Not long ago, the company suffered a massive data breach which saw the sensitive information of more than 145 million consumers exposed.
As a result, congressional hearings were convened, and the CEO resigned in disgrace. Amazingly, though, despite these events, the IRS opted to award the company a contract worth $7.5 million for its help and expertise in verifying taxpayer identification to prevent identity theft.
The irony did not escape the notice of security professionals around the world, who wrote literally hundreds of Op-ed and protest pieces.
Then, Equifax got hacked again. The company’s website was found to have been hacked, redirecting users to a malicious site that sent them to download adware.
Almost as soon as the issue was discovered, Equifax took the page down, insisting that this latest hack was due to a third-party contractor and did not constitute another breach of their network. However, that explanation was insufficient to the IRS, which suspended the recently awarded contract in response.

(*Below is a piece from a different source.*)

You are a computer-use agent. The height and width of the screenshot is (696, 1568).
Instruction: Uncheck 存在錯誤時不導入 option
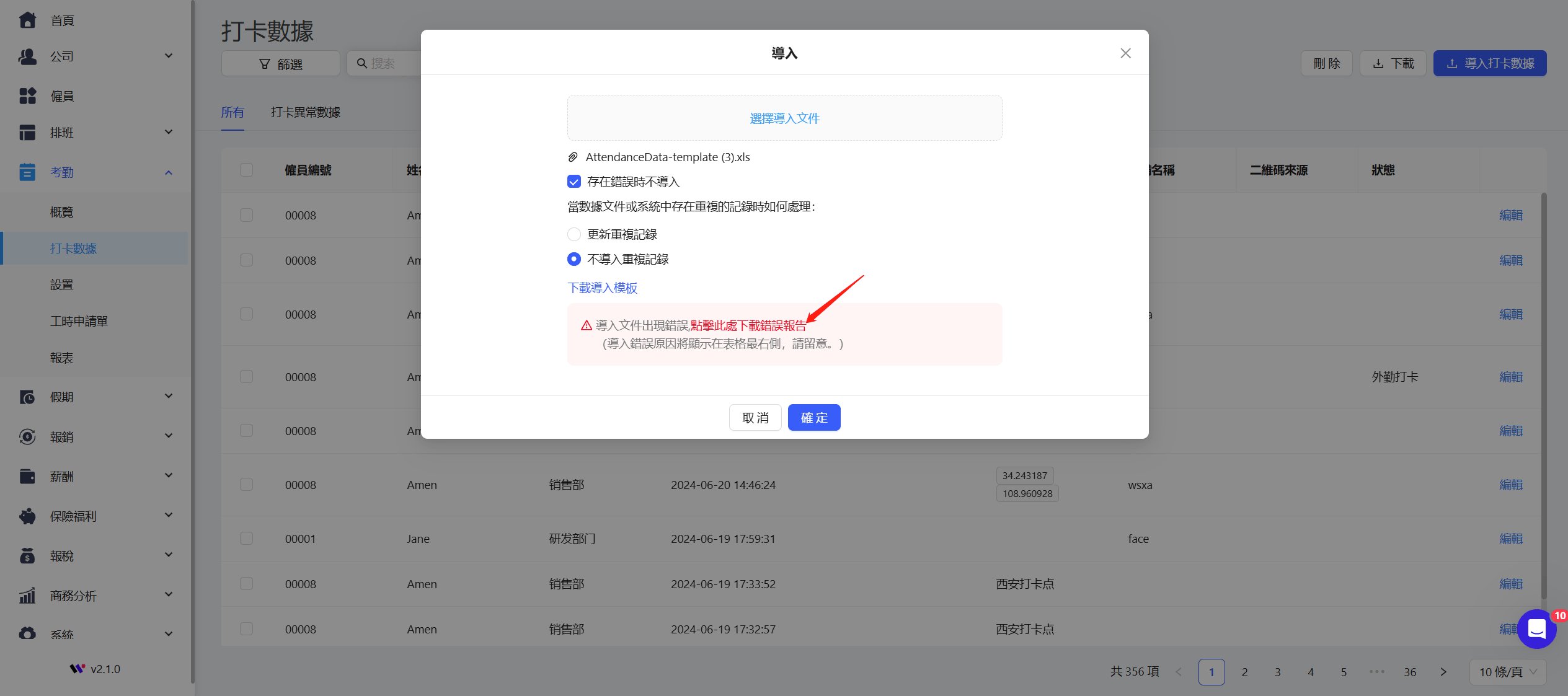574,181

The decision has real and immediate impact on the nation’s tax payers because it will prevent them from creating new accounts through the IRS’s “Secure Access” program, which provides taxpayer access to transcripts and other records. If you already have an account set up, you will not be impacted.
The decision to pull the contract was seen as a positive development by the congressional committee convened to hold hearings on the matter, which concluded that, given the company’s recent track record, there was no real way to argue that this somehow increased user security.
On the other hand, as was pointed out by IRS Commissioner John Koskinen, the move would prevent literally thousands of recent hurricane victims from accessing their tax information.
Both points are true, but it’s hard to see how it could be argued that pulling the contract was the wrong move, even if it temporarily inconveniences a small percentage of taxpayers.